Can some please explain the difference between the asfreq and resample methods in pandas? When should one use what?
Let me use an example to illustrate:
# generate a series of 365 days
# index = 20190101, 20190102, ... 20191231
# values = [0,1,...364]
ts = pd.Series(range(365), index = pd.date_range(start='20190101',
end='20191231',
freq = 'D'))
ts.head()
output:
2019-01-01 0
2019-01-02 1
2019-01-03 2
2019-01-04 3
2019-01-05 4
Freq: D, dtype: int64
Now, resample the data by quarter:
ts.asfreq(freq='Q')
output:
2019-03-31 89
2019-06-30 180
2019-09-30 272
2019-12-31 364
Freq: Q-DEC, dtype: int64
The asfreq() returns a Series object with the last day of each quarter in it.
ts.resample('Q')
output:
DatetimeIndexResampler [freq=, axis=0, closed=right, label=right, convention=start, base=0]
Resample returns a DatetimeIndexResampler and you cannot see what's actually inside. Think of it as the groupby method. It creates a list of bins (groups):
bins = ts.resample('Q')
bin.groups
output:
{Timestamp('2019-03-31 00:00:00', freq='Q-DEC'): 90,
Timestamp('2019-06-30 00:00:00', freq='Q-DEC'): 181,
Timestamp('2019-09-30 00:00:00', freq='Q-DEC'): 273,
Timestamp('2019-12-31 00:00:00', freq='Q-DEC'): 365}
Nothing seems different so far except for the return type. Let's calculate the average of each quarter:
# (89+180+272+364)/4 = 226.25
ts.asfreq(freq='Q').mean()
output:
226.25
When mean() is applied, it outputs the average of all the values. Note that this is not the average of each quarter, but the average of the last day of each quarter.
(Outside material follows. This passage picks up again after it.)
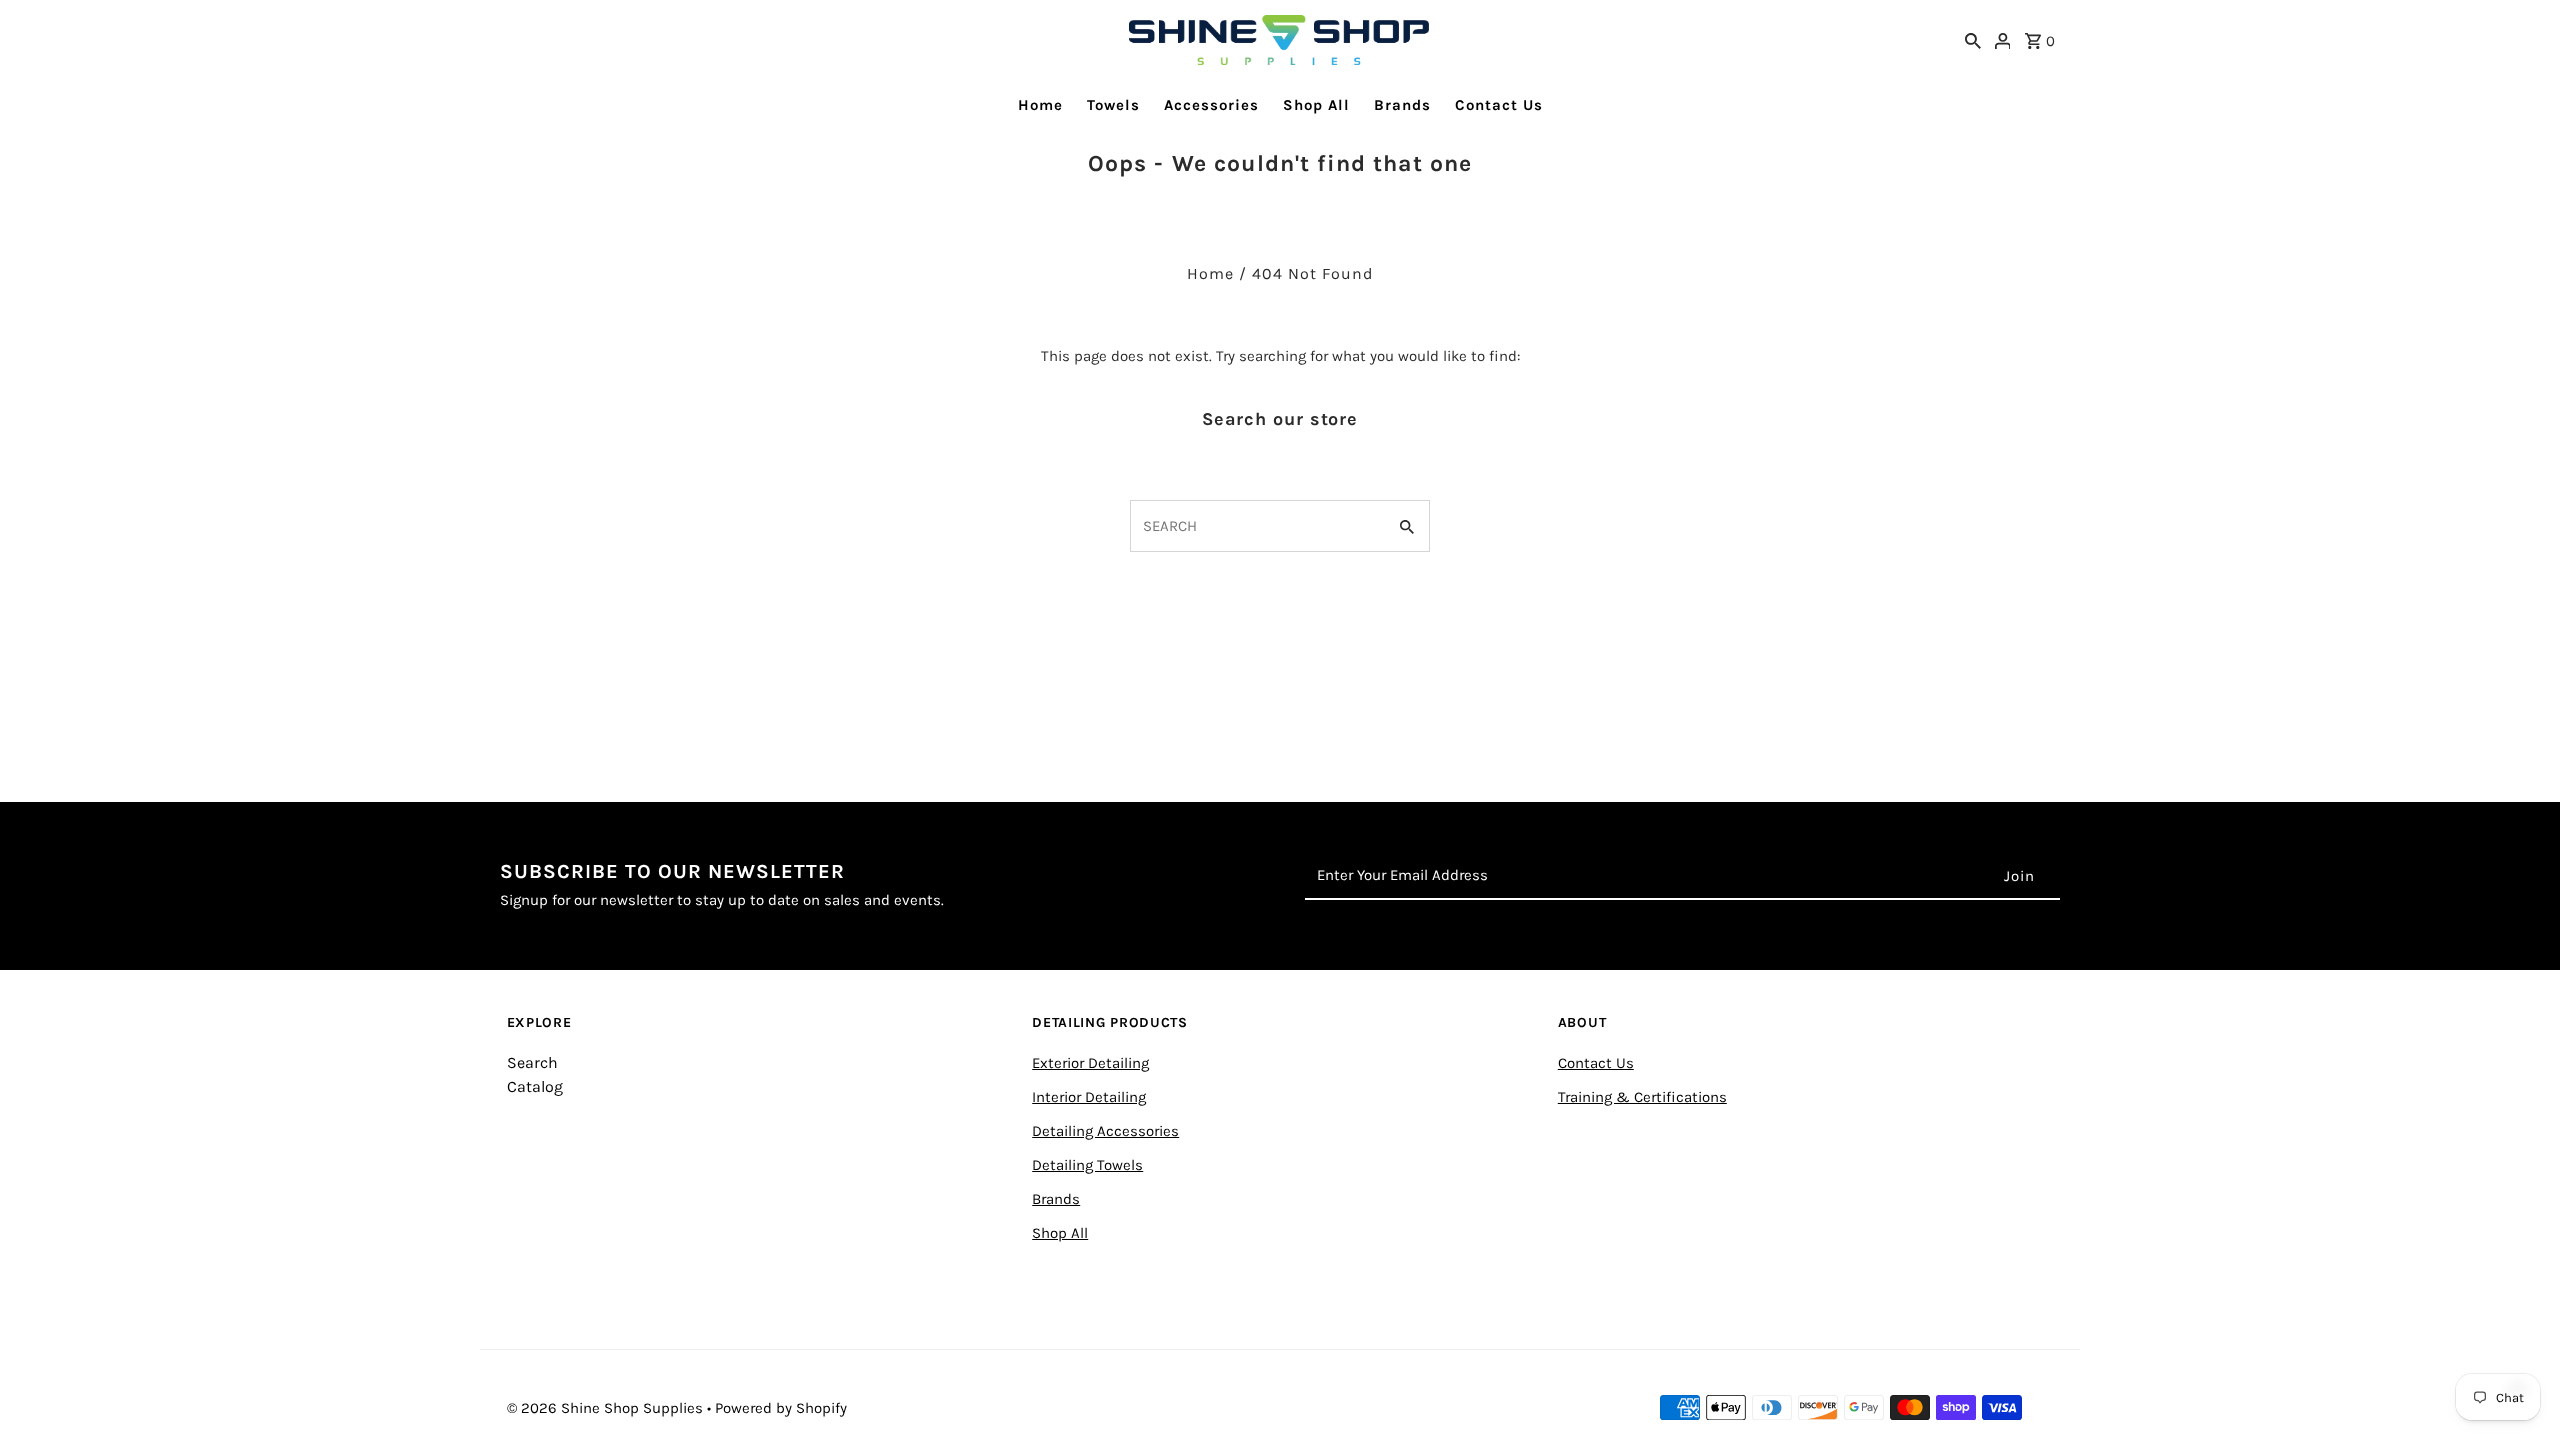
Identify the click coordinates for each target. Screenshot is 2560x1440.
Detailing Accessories (1105, 1131)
To calculate the average of each quarter:
ts.resample('Q').mean()
output:
2019-03-31 44.5
2019-06-30 135.0
2019-09-30 226.5
2019-12-31 318.5
You can perform more powerful operations with resample() than asfreq().
Think of resample as groupby + every method that you can call after groupby (e.g. mean, sum, apply, you name it) .
Think of asfreq as a filter mechanism with limited fillna() capabilities (in fillna(), you can specify limit, but asfreq() does not support it).